■ What is required: Wherever the line that contains "The height and" falls, repeat it and the lines after it exactly until the records end, without any pictures.

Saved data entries

=== Begin Enclosure ===

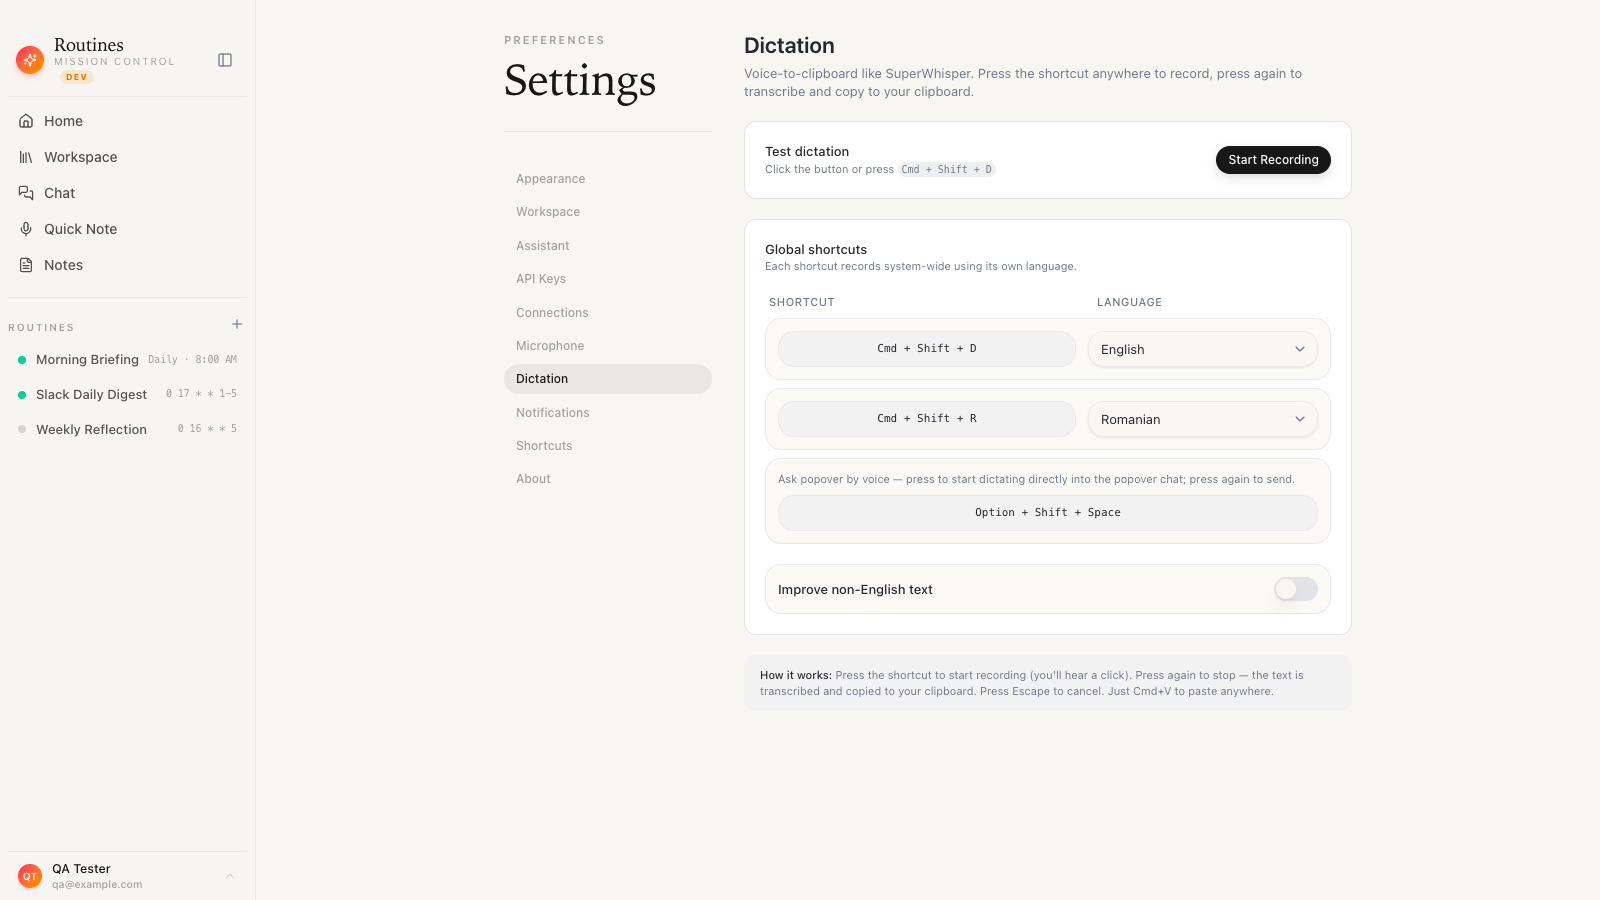1600x900 pixels.
Task: Edit the Option + Shift + Space shortcut
Action: pyautogui.click(x=1048, y=513)
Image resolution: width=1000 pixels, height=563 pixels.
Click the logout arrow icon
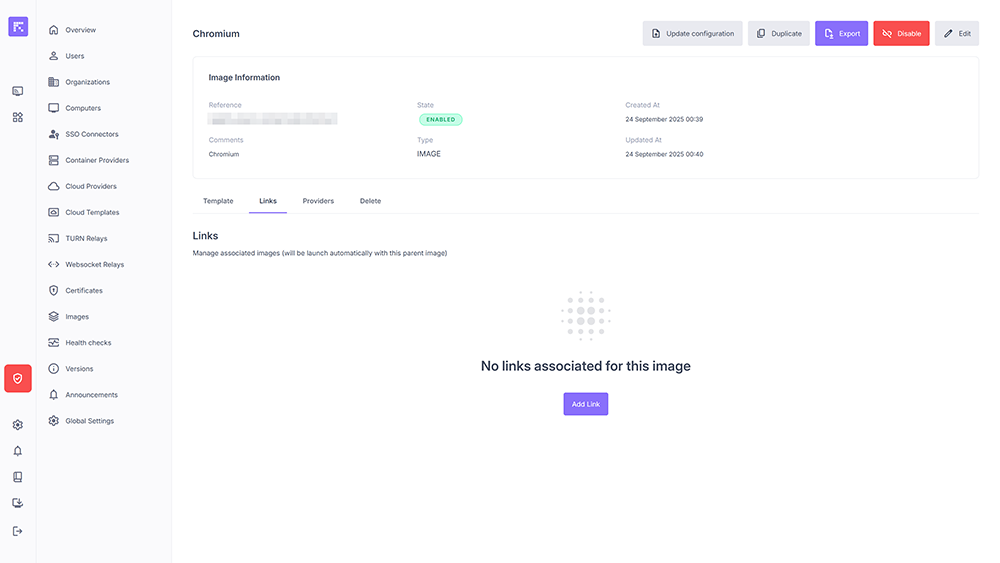click(18, 531)
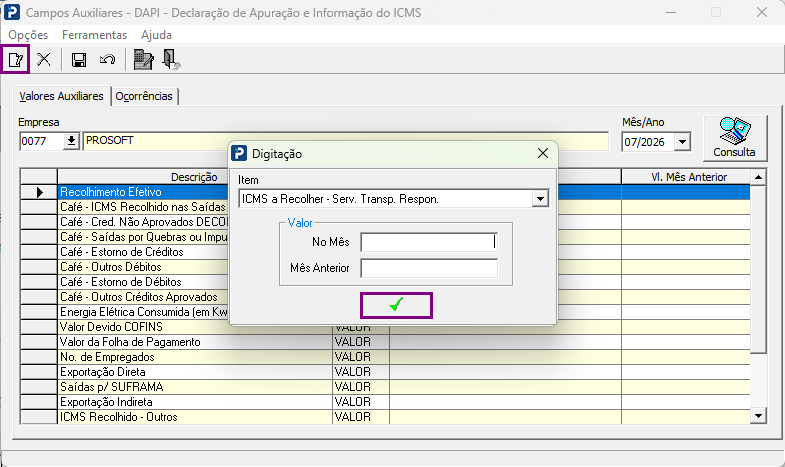785x467 pixels.
Task: Click the exit door toolbar icon
Action: 171,60
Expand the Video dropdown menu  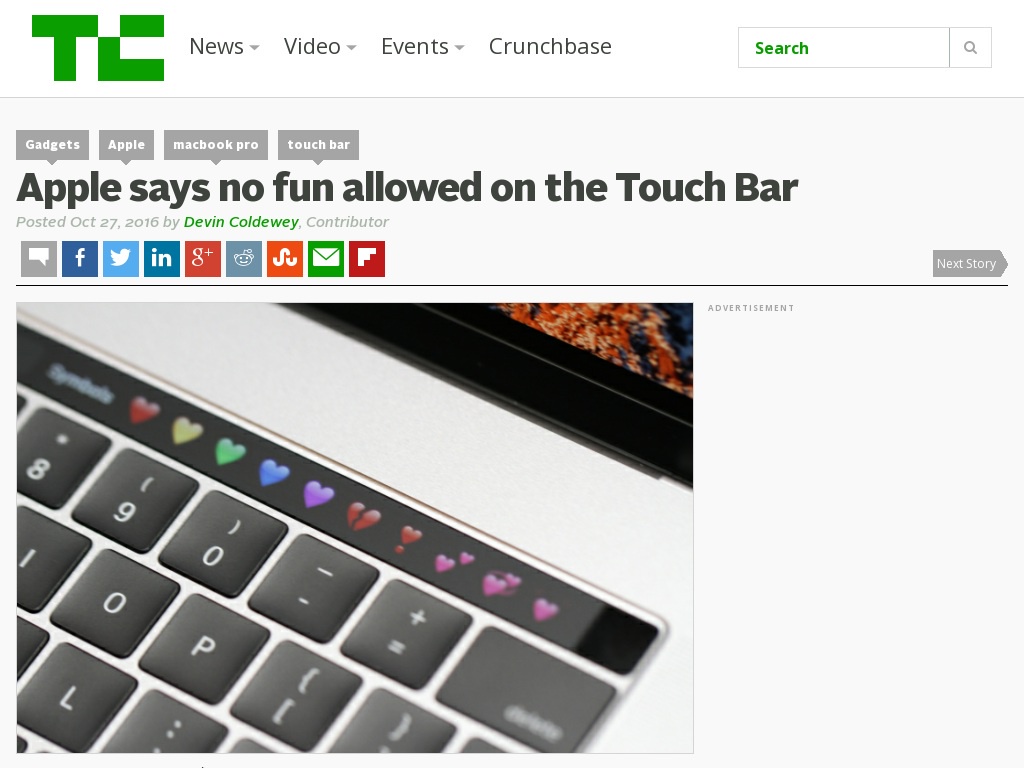(x=320, y=46)
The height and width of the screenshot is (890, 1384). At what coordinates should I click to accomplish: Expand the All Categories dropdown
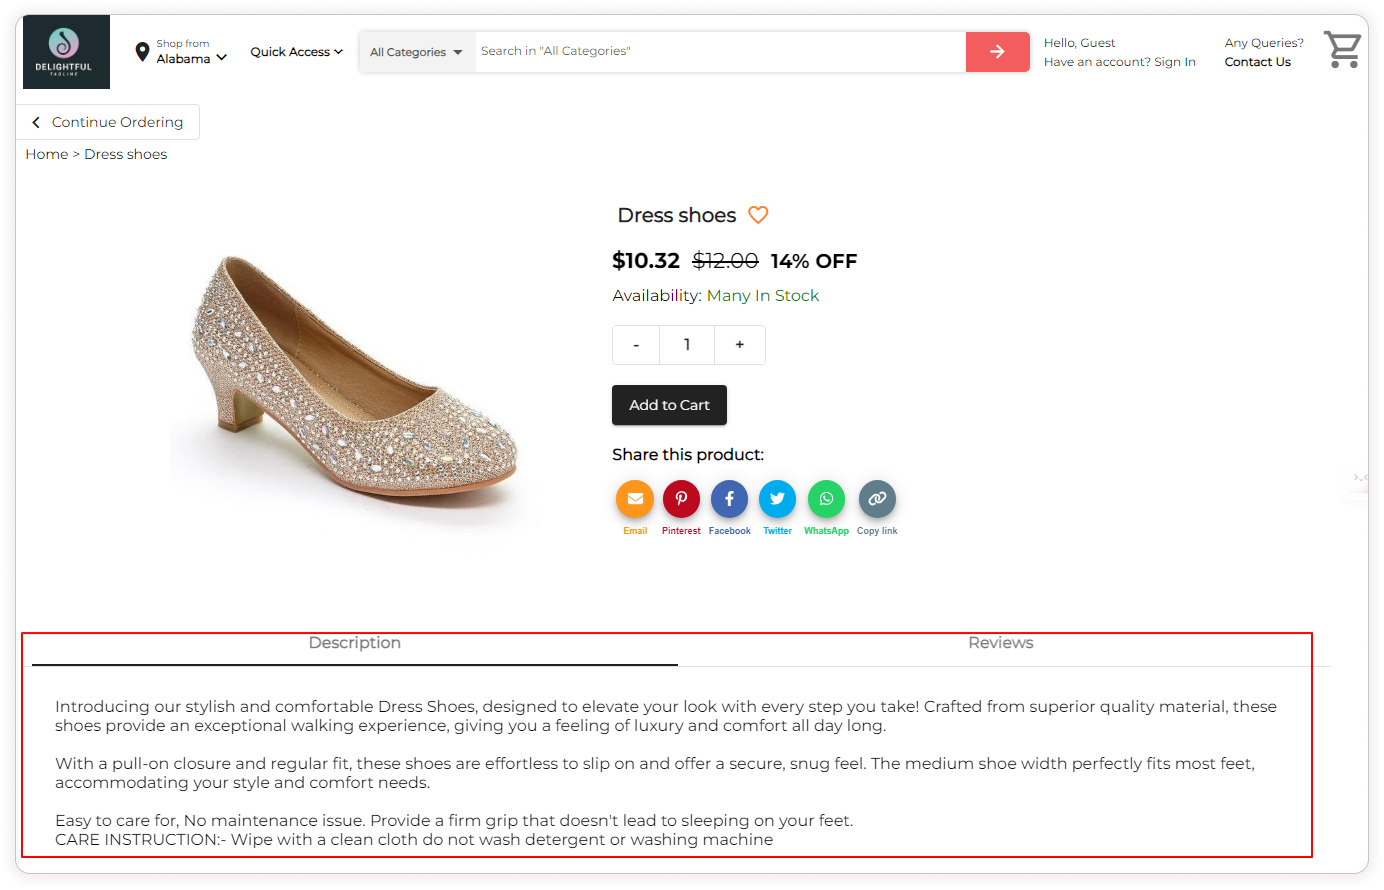coord(416,52)
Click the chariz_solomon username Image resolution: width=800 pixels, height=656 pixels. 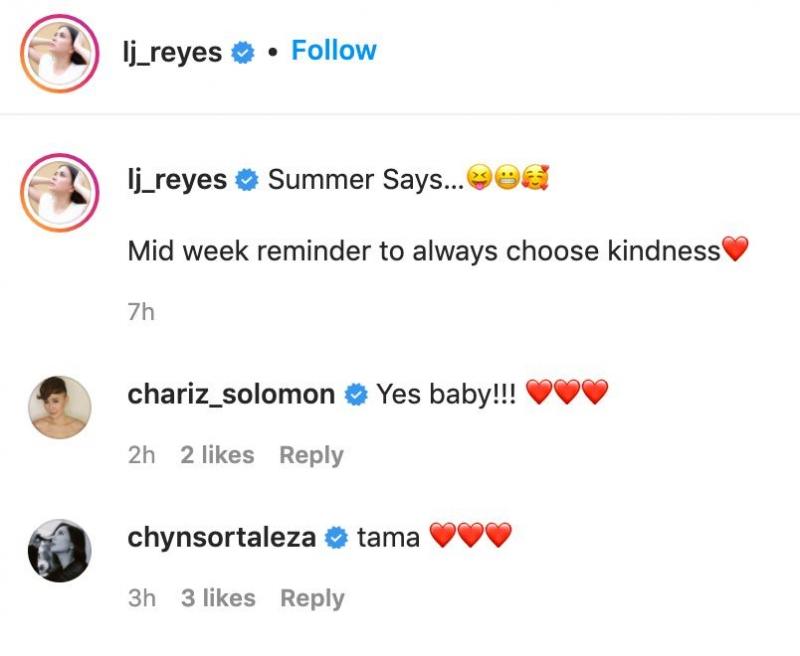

=== End Enclosure ===

■ Exercise answer:
The height and width of the screenshot is (890, 1384). At what coordinates should I click to accomplish: Expand the All Categories dropdown
coord(416,52)
Click the chariz_solomon username Image resolution: width=800 pixels, height=656 pixels. 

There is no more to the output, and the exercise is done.